トリフォーカルレンズとは?特徴と選び方ガイド
多焦点レンズの発明
ベンジャミン・フランクリンが18世紀に最初の多焦点レンズを開発しました。当時は老視(遠近両用眼鏡)が必要な人は遠距離用と近距離用の2本の眼鏡を使っていました。フランクリンは遠距離レンズと近距離レンズを半分にカットし、上下に接着して「二重焦点レンズ(ビフォーカル)」を作り出しました。このビフォーカルはレンズ全幅に一本の境界線が走るデザインでしたが、後に円形の近距離セグメントを遠距離レンズに融合させる形へと改良されました。
ビフォーカルからトリフォーカルへ
50代になると、老視は遠距離と近距離だけでなく中距離(腕の長さ程度)の視力も低下します。ビフォーカルは遠近の2点しか補正できないため、中距離がぼやけ、特に読書やコンピュータ作業に支障が出ます。1940年代に登場したトリフォーカルは、遠距離レンズの上部に中距離用セグメントを追加し、遠・中・近の3つの焦点帯を持つレンズです。中距離セグメントは通常、近距離セグメントの約1.5倍の倍率を持ちます。
最新トリフォーカルレンズの形状
現在主流のトリフォーカルレンズは大きく分けて「フラットトップ型」と「エグゼクティブ型」の2種類です。
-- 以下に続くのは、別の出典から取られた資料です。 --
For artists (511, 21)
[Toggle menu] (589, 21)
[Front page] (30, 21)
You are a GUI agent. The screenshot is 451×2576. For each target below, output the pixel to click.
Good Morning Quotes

- エグゼクティブ型はレンズ全幅にリボン状のセグメントが走り、境界線がはっきりしています。
- フラットトップ型は円形のセグメントで境界線が目立たず、視界が自然です。特に28mm幅の近距離・中距離セグメントを組み合わせたデザインが人気です。
近年は個々の視力要件に合わせてセグメント位置や幅をカスタマイズできるようになり、快適な視界が得られます。
トリフォーカルコンタクトレンズ
多焦点コンタクトレンズの技術も進化し、トリフォーカルレンズが提供されています。近・中・遠の3層に焦点が分かれているため、運転やパソコン作業、日常生活での視認性が向上します。主流はエグゼクティブ型で、レンズは他のコンタクトよりやや高い位置に装着され、中距離領域が瞳孔に合うよう設計されています。近距離を見るときはやや目を下げる必要がありますが、慣れれば自然に使えます。
トリフォーカル使用時の注意点
トリフォーカルレンズは足元や低い位置の物がぼやけやすく、頭を下げて見る必要があります。特に階段の上り下りや段差での転倒リスクが懸念されますが、実際に使用した多くの人は利点が上回ると感じています。適応期間は個人差がありますが、パソコン作業や読書での視野拡大効果は大きく、老視の方にとって有力な選択肢です。